Frage: Gibt es diese Gabel in 3 Ausführungen mit unterschiedlichen Federwegen und Gewichten?! Blicke auf der RockShox HP nicht so durch...

Wunschumbau:
Hayes HFX-9

tausch gegen:
Magura Louise BAT 2008
vorn 203 und hinten 180 (gibts das überhaupt?! Finde nur gleichgroße Sets für vo/hi)

Das aktuelle Cube AMS 125 besitzt ja auch diese Komponenten.
Ich verspreche mir von dem Umbau mehr Federung für mehr Geländetauglichkeit und besseres Bremsverhalten.

Ok, das sind glaube die beiden größten Umbauten, neben neuen Reifen und ein paar Kleinteilen...

Jetzt würde gern mal Eure Meinung hören... und macht es Sinn noch auf die Herbst/Winterzeit zu warten um ein paar Euronen zu sparen oder bleiben die Preise ziemlich stabil?
Wie gesagt, ich habe mich lange nicht mit solchen Fragen rumgeschlagen...

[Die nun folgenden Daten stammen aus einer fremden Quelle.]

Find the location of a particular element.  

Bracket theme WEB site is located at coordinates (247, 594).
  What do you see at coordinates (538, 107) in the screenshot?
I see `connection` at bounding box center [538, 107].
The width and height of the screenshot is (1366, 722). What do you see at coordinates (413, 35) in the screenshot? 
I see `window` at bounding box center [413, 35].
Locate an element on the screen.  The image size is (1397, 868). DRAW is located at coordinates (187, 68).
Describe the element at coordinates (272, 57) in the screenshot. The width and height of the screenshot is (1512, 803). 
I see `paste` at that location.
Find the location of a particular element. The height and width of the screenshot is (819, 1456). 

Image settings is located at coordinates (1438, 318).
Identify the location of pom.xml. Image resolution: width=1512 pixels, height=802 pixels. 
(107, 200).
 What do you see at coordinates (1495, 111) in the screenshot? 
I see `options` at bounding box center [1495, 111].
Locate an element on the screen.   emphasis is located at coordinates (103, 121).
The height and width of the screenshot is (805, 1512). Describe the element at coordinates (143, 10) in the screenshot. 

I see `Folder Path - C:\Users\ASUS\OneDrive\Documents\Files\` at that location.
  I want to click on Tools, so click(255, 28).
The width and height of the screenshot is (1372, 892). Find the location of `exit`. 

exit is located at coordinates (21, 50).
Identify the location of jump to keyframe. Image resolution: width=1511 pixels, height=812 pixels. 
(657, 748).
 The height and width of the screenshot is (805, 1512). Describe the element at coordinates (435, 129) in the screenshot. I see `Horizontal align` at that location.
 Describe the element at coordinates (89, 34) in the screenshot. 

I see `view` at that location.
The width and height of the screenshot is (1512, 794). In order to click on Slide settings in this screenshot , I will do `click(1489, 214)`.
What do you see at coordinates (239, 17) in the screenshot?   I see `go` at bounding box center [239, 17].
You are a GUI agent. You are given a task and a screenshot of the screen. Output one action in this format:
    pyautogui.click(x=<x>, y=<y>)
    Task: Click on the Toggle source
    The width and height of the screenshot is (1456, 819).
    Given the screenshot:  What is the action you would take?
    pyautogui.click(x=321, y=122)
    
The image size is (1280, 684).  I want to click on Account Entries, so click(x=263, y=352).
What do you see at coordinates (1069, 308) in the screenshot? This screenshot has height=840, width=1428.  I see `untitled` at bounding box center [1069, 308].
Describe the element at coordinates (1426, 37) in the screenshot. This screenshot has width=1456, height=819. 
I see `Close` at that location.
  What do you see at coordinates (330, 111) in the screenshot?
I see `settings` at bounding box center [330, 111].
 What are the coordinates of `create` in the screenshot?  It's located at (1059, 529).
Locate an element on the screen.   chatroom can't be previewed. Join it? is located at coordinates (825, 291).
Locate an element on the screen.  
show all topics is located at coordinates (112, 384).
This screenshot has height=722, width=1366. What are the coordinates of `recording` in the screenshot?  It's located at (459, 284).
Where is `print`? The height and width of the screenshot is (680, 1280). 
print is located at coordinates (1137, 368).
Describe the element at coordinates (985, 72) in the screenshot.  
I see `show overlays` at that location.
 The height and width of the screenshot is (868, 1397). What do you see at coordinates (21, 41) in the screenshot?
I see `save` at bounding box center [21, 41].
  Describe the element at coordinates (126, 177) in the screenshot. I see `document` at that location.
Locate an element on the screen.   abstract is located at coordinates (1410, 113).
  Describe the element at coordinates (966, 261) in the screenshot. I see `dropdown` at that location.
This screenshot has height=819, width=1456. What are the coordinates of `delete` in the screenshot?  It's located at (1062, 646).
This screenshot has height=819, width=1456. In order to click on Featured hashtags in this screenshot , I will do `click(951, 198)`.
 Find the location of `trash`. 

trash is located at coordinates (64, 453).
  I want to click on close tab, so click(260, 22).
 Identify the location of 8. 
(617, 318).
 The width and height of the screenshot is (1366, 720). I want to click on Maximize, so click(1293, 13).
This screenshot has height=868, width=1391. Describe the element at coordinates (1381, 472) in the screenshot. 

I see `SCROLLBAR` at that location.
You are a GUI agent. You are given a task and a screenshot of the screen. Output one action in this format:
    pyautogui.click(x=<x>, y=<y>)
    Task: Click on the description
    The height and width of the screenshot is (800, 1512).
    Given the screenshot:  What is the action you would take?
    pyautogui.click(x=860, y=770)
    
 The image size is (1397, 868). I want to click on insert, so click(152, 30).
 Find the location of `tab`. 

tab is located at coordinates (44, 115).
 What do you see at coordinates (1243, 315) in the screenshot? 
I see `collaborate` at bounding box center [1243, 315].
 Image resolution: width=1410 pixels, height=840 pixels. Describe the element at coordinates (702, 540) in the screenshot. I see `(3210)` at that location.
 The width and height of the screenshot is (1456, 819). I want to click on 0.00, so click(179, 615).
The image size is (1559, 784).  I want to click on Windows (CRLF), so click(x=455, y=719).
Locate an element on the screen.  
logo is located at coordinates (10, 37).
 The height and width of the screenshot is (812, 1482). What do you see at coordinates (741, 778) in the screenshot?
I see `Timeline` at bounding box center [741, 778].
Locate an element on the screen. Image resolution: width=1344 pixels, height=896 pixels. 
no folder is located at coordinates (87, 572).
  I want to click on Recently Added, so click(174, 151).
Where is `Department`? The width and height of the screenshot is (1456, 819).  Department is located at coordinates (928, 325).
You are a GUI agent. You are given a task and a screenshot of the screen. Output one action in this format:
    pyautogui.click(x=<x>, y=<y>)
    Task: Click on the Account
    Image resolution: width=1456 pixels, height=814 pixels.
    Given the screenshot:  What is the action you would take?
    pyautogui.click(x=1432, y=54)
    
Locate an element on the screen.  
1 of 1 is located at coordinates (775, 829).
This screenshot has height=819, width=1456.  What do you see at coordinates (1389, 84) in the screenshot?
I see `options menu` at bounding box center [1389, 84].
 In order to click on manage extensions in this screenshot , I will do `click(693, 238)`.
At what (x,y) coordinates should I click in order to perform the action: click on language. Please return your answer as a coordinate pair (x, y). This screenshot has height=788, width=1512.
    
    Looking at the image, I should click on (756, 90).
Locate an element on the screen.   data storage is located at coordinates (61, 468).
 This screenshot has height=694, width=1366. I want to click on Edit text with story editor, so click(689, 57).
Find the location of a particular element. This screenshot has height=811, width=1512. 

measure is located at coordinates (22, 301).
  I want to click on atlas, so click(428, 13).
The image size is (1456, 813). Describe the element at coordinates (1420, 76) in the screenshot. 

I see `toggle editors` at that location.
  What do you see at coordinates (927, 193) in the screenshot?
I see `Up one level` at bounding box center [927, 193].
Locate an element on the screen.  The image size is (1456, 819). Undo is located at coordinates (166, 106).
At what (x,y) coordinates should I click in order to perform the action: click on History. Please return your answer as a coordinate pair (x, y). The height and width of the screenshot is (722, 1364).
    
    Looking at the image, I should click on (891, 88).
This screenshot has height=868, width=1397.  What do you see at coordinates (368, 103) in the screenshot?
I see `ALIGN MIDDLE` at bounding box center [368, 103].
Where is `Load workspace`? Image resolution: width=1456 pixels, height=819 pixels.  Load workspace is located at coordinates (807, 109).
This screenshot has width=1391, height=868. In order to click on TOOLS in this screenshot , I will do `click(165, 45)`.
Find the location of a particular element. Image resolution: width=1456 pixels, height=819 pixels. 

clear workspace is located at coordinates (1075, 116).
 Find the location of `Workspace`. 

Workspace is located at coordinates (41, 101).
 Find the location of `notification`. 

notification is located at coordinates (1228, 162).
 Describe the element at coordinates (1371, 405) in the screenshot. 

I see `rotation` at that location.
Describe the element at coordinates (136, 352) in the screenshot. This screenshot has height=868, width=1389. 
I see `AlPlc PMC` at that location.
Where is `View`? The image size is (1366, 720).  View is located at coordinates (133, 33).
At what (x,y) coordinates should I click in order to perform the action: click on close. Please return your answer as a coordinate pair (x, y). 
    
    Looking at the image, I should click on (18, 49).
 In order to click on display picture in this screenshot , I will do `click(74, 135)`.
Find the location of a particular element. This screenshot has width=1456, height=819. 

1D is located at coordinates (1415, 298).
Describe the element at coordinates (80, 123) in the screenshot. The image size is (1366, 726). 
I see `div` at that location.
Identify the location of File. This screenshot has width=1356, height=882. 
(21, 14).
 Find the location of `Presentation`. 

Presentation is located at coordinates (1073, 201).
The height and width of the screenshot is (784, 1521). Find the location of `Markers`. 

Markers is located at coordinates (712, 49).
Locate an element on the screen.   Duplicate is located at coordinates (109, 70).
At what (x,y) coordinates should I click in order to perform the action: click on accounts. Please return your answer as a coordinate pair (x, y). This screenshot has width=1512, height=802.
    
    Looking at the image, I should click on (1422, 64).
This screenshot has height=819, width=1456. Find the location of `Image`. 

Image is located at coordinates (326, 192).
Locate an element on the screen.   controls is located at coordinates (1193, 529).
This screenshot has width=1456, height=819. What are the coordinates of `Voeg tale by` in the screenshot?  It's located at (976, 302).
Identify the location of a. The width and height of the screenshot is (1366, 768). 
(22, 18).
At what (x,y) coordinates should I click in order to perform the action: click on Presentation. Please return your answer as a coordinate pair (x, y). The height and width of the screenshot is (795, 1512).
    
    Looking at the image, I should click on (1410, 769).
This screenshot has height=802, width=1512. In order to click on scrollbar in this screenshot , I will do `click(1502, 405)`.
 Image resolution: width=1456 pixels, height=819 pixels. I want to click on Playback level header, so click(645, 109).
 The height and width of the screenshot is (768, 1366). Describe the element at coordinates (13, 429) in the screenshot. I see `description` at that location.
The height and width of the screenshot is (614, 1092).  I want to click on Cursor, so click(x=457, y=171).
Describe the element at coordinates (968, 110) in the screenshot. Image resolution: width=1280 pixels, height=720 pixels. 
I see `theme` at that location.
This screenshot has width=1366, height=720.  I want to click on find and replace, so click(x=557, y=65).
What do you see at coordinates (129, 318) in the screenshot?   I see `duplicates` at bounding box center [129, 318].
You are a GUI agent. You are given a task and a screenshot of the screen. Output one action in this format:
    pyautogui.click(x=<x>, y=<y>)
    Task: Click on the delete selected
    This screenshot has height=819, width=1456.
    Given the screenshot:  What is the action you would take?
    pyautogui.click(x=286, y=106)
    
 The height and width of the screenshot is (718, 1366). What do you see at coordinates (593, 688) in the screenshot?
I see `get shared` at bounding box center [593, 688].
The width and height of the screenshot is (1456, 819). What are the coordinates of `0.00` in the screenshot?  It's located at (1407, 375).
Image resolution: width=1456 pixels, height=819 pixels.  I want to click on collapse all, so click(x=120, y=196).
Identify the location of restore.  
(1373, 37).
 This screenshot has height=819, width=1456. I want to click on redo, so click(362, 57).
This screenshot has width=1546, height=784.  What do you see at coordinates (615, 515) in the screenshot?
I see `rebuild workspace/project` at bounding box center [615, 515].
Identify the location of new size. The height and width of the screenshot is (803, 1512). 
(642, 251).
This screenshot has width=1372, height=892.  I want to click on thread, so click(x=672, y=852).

aber danke schon im Voraus!
GRüße
fireball

PS: wiege knapp 80kg, falls doch noch von Nutzen ist, da früher, als ich das Bike gekauft habe, die Diskussion aufkam, dass die Skarab hier grenzwertig ist...
PSS: Gibts auch ne gute Gabel die man von 80-160mm Federweg verstellen kann...


----------



## kastel67 (24. Juni 2008)

Moin,





also für die Sache mit dem Trailpark kannst Du das AMS vergessen. Das wird den Streß nicht lange mitmachen.
Mach was schnelles aus dem Rad und kauf Dir fürs herumhopsen was passendes.

Gruß k67


----------



## MTB-News.de




----------



## horstj (24. Juni 2008)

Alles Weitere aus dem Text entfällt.